BEGIN SUPPLIED RECORDS

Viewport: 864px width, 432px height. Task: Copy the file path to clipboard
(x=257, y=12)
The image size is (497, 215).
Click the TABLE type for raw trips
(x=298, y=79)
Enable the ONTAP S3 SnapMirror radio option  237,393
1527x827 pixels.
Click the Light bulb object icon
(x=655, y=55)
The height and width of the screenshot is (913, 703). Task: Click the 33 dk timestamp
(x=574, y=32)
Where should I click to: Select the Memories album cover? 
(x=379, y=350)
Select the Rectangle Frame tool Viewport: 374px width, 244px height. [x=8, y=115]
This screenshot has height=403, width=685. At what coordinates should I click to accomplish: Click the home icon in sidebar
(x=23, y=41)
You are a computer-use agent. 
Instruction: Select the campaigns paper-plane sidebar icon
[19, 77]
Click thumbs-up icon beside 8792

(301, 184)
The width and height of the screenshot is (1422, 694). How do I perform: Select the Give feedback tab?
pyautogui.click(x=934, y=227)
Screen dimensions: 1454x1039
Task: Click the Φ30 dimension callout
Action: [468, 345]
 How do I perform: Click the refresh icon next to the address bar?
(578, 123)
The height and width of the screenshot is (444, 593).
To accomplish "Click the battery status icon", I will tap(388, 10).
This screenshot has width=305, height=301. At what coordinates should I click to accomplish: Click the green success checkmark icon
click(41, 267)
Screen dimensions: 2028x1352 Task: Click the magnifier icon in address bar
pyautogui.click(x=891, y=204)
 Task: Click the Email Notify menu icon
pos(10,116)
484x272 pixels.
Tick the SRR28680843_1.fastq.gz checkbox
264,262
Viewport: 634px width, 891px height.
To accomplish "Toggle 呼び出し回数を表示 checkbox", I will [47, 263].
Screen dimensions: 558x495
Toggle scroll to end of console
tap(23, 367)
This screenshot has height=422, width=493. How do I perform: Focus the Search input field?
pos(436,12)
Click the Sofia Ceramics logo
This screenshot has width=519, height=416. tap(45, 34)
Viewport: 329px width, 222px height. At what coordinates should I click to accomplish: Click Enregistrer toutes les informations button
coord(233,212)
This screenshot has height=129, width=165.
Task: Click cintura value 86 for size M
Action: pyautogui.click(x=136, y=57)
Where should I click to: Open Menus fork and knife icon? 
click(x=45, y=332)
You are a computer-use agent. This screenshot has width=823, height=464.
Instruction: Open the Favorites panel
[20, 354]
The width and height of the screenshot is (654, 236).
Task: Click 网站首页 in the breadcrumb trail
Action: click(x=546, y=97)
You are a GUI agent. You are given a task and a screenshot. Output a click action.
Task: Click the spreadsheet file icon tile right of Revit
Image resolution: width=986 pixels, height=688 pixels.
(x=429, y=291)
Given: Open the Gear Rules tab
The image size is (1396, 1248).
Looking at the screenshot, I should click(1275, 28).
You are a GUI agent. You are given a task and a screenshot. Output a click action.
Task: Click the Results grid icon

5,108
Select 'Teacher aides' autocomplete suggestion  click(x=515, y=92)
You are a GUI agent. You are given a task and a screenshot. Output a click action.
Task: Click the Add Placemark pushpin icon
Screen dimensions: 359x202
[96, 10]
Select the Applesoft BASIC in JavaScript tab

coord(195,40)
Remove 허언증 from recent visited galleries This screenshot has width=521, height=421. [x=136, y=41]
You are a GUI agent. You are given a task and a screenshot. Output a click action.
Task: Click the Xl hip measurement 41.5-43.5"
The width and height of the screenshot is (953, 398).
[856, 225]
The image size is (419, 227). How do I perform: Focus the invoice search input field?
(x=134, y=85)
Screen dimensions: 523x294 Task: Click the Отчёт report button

END SUPPLIED RECORDS

*AIM:*
Copy the listing from the line with "Where should I click to: Select" up to and including the line with "(x=23, y=41)", offsetting every coordinate in the answers by -44 and leaving all other text as it is.

*FINAL RESULT:*
Where should I click to: Select the Memories album cover? 
(x=335, y=306)
Select the Rectangle Frame tool Viewport: 374px width, 244px height. [x=-36, y=71]
This screenshot has height=403, width=685. At what coordinates should I click to accomplish: Click the home icon in sidebar
(x=-21, y=-3)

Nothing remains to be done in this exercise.